Cambodia's digital currency reaches nearly half the population

SINGAPORE: The Cambodian central bank's digital currency has been named one of the 2021 Nikkei Superior Products and Services Awards Awards for Excellence for its innovative technology and impact on the country's economic and social development, Nikkei announced on Tuesday.

Bakong, the National Bank of Cambodia's blockchain-based nationwide payment system, will be officially launched in October 2020 and is recognized as one of the world's first central bank digital currencies (CBDC).

The central bank hopes that by creating an inclusive financial system in which people can perform basic financial transactions with their smartphones, it will contribute to the country's development.

The Bakong smartphone app can be used to shop and transfer money. People do not need a bank account to sign up for Bakong as long as they have a Cambodian mobile phone number. Users can send money by scanning QR codes or entering the recipient's phone number. Transactions can be made in either Cambodian riels or US dollars.

According to the central bank, the Bakong app had approximately 270,000 users as of November.

The central bank has partnered with local banks to operate and expand Bakong acceptance. As a result, the currency reached approximately 7.9 million people – nearly half of the country's population of 16.7 million – including those reached indirectly through partner bank apps. There were a total of 6.8 million transactions worth about $2.9 billion by November.

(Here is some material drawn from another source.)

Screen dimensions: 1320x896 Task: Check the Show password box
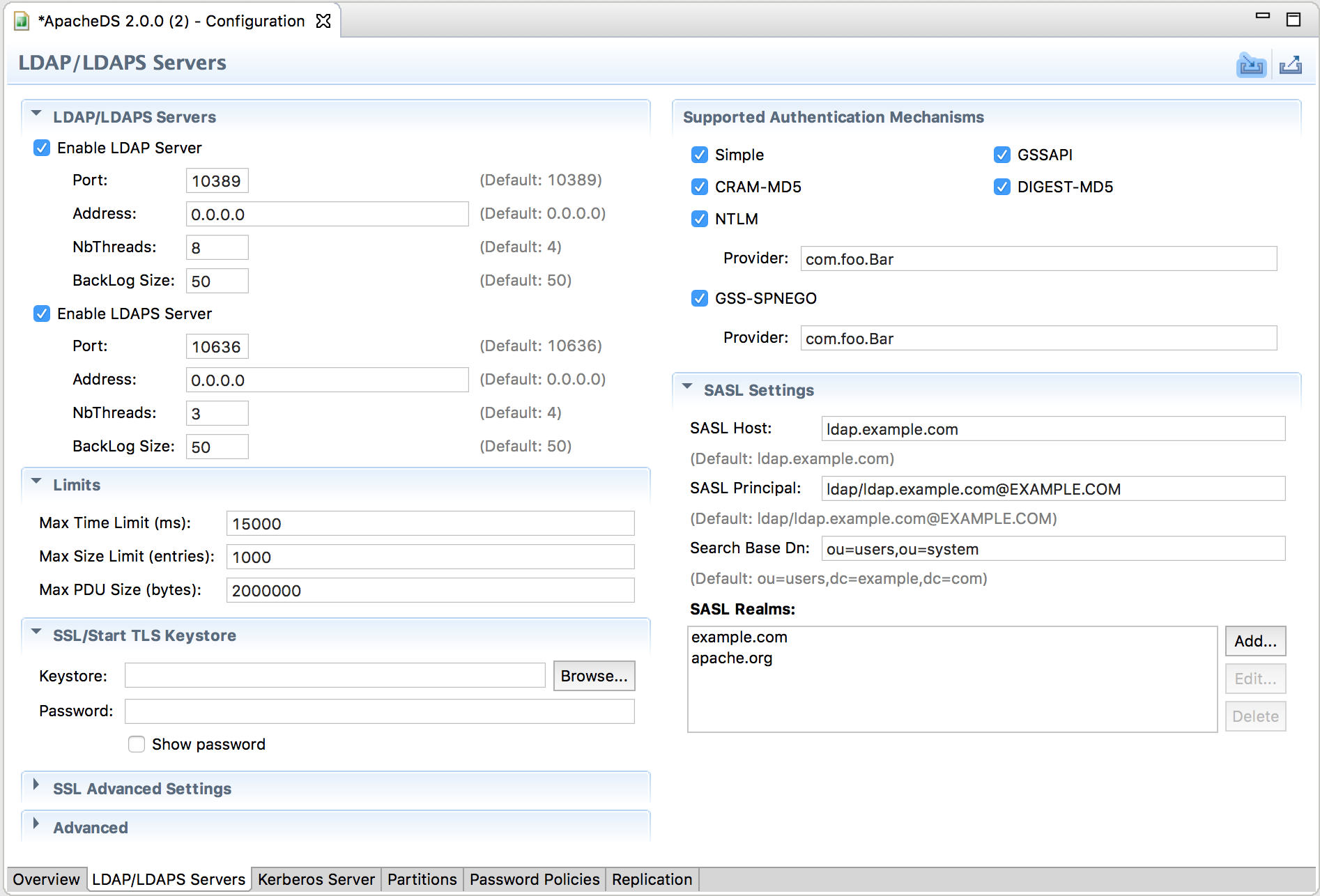(x=137, y=744)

"Bakong enables interoperability among different players in the financial system, making digital payment easier and more efficient," Chea Serey, director general of the National Bank of Cambodia, told Nikkei Asia. "This interoperability between different players in the financial system would not only provide added value to end-users in terms of services, but would also help bridge the [gap between] banked and unbanked [and] rural and urban areas, thereby creating social cohesion."

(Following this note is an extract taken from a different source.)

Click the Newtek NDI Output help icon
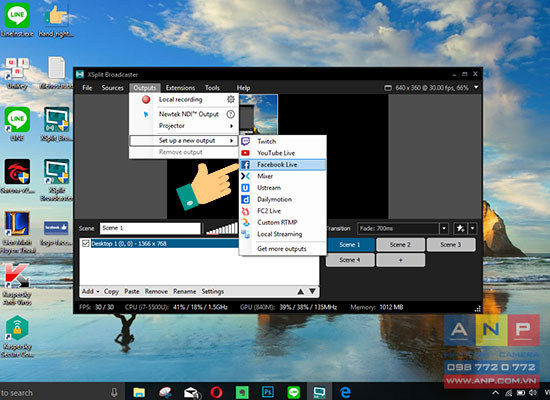 coord(230,114)
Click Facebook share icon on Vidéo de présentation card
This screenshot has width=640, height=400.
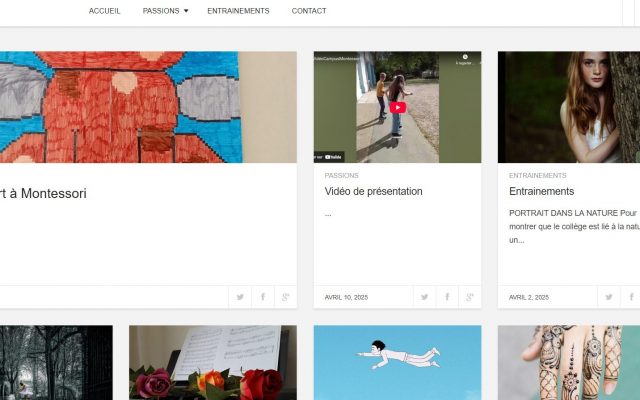447,297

"This is especially noticeable among migrant workers and students who leave their home villages to work or study in cities and require financial support from their families," she said.

The United Nations classifies Cambodia as a "least developed country." According to the World Bank, only 22% of adults had a bank or mobile payment account in 2017, far below the regional figure of 70% in East Asia and the Pacific.

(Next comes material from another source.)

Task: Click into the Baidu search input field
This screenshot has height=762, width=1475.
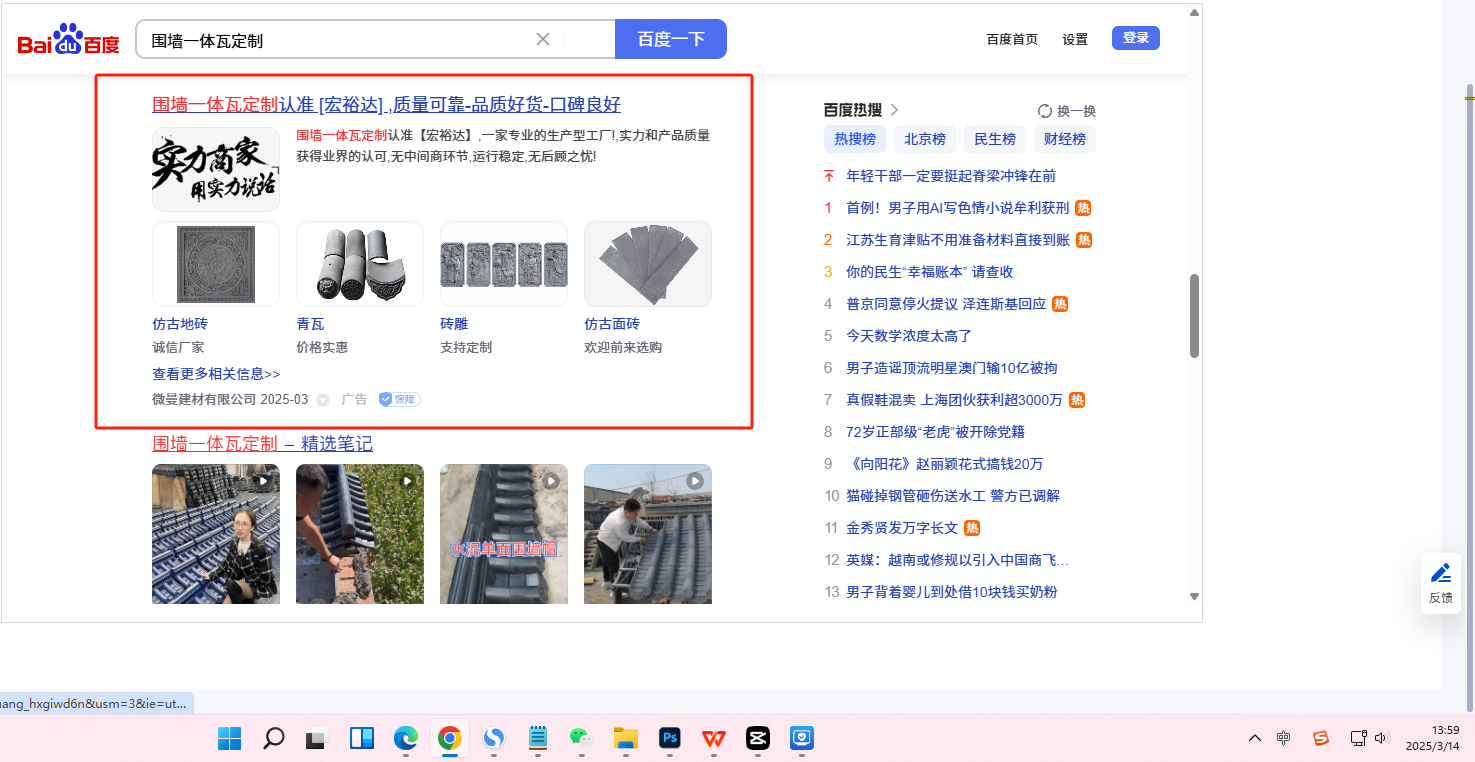Action: tap(340, 40)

One of the main reasons the central bank created the new digital currency was to create a system that would provide everyone with affordable financial services. Bakong, named after an ancient temple in Cambodia, was created in collaboration with the Japanese blockchain technology startup Soramitsu.

Chea Serey, director general of central banking at the National Bank of Cambodia, speaks in Phnom Penh on Oct. 28, 2020 during the Bakong launch ceremony.   © Kyodo

While promoting the use of Bakong on a domestic level, the National Bank of Cambodia is also working with international financial institutions. In August, it and Malaysian commercial bank Malayan Banking launched cross-border remittances via Bakong, allowing Cambodian migrant workers in Malaysia to quickly send money home.

"NBC efforts to promote cross-border remittances through Bakong are also expected to provide immigrant workers, particularly women, with better financial control by allowing them to send money efficiently to home country service providers, such as schools, hospitals, or [utility companies] without an intermediary," said Chea Serey.

Bakong is also a tool used by the central bank to encourage people to use the riel. Cambodia has a dual-currency system, with the majority of transactions conducted in US dollars. The central bank hopes that increased use of the riel via Bakong will aid in the management of monetary policy.

Bakong's launch has also increased the focus of other central banks on next-generation currency systems. According to a Bank for International Settlements survey released in January 2021, 86 percent of the 65 central banks that responded were actively engaged in some form of CBDC work. Almost 60% said it was "likely" or "possible" that they would issue a CBDC for retail use within the next six years.

China has begun testing a digital yuan in a few cities, and neighboring Laos is considering launching its own with Soramitsu's assistance.

During the year, the 2021 Nikkei Superior Products and Services Awards highlighted 16 products and services from Japan and other Asian countries.